Similarly, Google can index her public Facebook status updates even if she doesn’t directly post a link to her Facebook account on her Google Profile. If, for instance, she posted a link to her Quora account, which she signed up with using her Facebook credentials, Google could go ahead and pull in all of her public Facebook statups updates anyways.
This is, to be clear, in no way illegal. Google isn’t surfacing any information that isn’t in some way public. Users could conceivably use their own skills to find these links manually, but Google has just automated the process. The problem is that users aren’t being properly informed about how Google is making their social data public. Publicly available information and information that can be surfaced at a moment’s notice by someone you know are two different things.

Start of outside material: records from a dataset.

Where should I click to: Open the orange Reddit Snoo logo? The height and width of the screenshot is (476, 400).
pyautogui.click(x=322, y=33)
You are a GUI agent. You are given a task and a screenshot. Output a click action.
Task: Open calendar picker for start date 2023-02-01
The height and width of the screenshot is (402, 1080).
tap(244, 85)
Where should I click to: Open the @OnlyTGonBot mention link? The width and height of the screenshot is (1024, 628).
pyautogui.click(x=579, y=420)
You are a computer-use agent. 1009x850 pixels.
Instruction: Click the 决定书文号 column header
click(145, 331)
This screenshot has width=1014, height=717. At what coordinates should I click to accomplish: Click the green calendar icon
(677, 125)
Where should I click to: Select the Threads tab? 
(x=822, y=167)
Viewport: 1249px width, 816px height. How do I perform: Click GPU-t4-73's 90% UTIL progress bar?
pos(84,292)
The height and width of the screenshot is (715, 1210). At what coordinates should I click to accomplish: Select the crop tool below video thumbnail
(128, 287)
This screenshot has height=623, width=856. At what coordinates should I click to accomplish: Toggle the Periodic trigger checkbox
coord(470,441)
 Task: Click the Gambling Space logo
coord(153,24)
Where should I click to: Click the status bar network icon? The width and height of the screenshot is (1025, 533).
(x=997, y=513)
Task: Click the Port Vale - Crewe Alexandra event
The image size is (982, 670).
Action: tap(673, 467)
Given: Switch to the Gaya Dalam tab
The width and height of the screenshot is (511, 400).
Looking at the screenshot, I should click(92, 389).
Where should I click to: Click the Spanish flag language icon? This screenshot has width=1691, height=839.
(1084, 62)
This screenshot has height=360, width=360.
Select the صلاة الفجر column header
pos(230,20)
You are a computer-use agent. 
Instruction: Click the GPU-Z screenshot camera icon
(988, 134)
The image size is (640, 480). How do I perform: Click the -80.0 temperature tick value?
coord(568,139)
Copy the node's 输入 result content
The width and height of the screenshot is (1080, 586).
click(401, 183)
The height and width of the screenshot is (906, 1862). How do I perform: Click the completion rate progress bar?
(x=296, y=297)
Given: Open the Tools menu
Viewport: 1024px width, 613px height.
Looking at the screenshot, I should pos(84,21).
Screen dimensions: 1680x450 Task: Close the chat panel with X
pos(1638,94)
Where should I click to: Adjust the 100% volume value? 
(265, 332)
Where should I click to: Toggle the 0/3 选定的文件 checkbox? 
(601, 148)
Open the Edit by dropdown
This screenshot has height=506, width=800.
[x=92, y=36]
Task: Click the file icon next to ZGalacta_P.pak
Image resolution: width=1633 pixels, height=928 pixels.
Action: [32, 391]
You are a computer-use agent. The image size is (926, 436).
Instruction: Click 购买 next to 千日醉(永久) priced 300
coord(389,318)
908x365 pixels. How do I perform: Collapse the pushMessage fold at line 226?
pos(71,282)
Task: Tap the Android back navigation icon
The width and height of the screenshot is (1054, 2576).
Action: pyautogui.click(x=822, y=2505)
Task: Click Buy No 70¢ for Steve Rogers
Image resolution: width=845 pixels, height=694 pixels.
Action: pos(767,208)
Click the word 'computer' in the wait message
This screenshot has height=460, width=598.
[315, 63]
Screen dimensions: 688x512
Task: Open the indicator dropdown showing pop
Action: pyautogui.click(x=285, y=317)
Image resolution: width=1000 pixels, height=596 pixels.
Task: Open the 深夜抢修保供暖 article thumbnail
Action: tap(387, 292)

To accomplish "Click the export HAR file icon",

We admit we were surprised by how much information Google knew about our social graph through accounts we’d linked together indirectly. I have always been vaguely aware that Google knows essentially everything about me, but knowing that anyone can look through my various social connections and networks associated with my name from my personal email address is still a bit of a shock.
Is Facebook Really Concerned About Our Privacy?
So is Facebook really worried about its users’ privacy? Our instincts say no. After all, the only Facebook information that can appear in Google’s search results are those that are public status updates. If Facebook encouraged users to lock down their accounts, they could limit the usefulness of Google’s data-mining efforts.
It’s more likely that Facebook is annoyed that Google has figured out how to use its data without employing its API, so preventing Facebook from controlling how users’ data can be used. Google is selling ads against data that it is pulling from Facebook, putting it directly with Facebook’s own ad network.
How the Campaign Backfired
A few weeks ago, Burson-Marsteller reps began contacting various reporters, encouraging them to investigate how a Google feature called Social Circles (used in Google Social Search) has been quietly violating the privacy of millions of Americans. One of the bloggers, Chris Soghoian, was asked to ghost write a post on the topic. Instead he published
several of those emails.
When Soghoian asked who was paying for this campaign, the Burson representative refused to name the client. Concerns were further raised when USA Today published a story saying that the firm had begun targeting “top-tier media outlets” with the same kind of pitches.
On Wednesday night, The Daily Beast published a story identifying Facebook as the agent behind the smear campaign, which a Facebook spokesperson admitted to.
Clearly, Facebook never should have hired a PR agency to “raise awareness” about this issue. Facebook itself has a reputation for disregarding users’ privacy concerns. Calling out Google for doing the same is the pot calling the kettle black.
After all, if it is really concerned about the privacy of its users’ data, Facebook should educate its users on how to hide their account information from Google.
Mashable’s Christina Warren contributed to this report.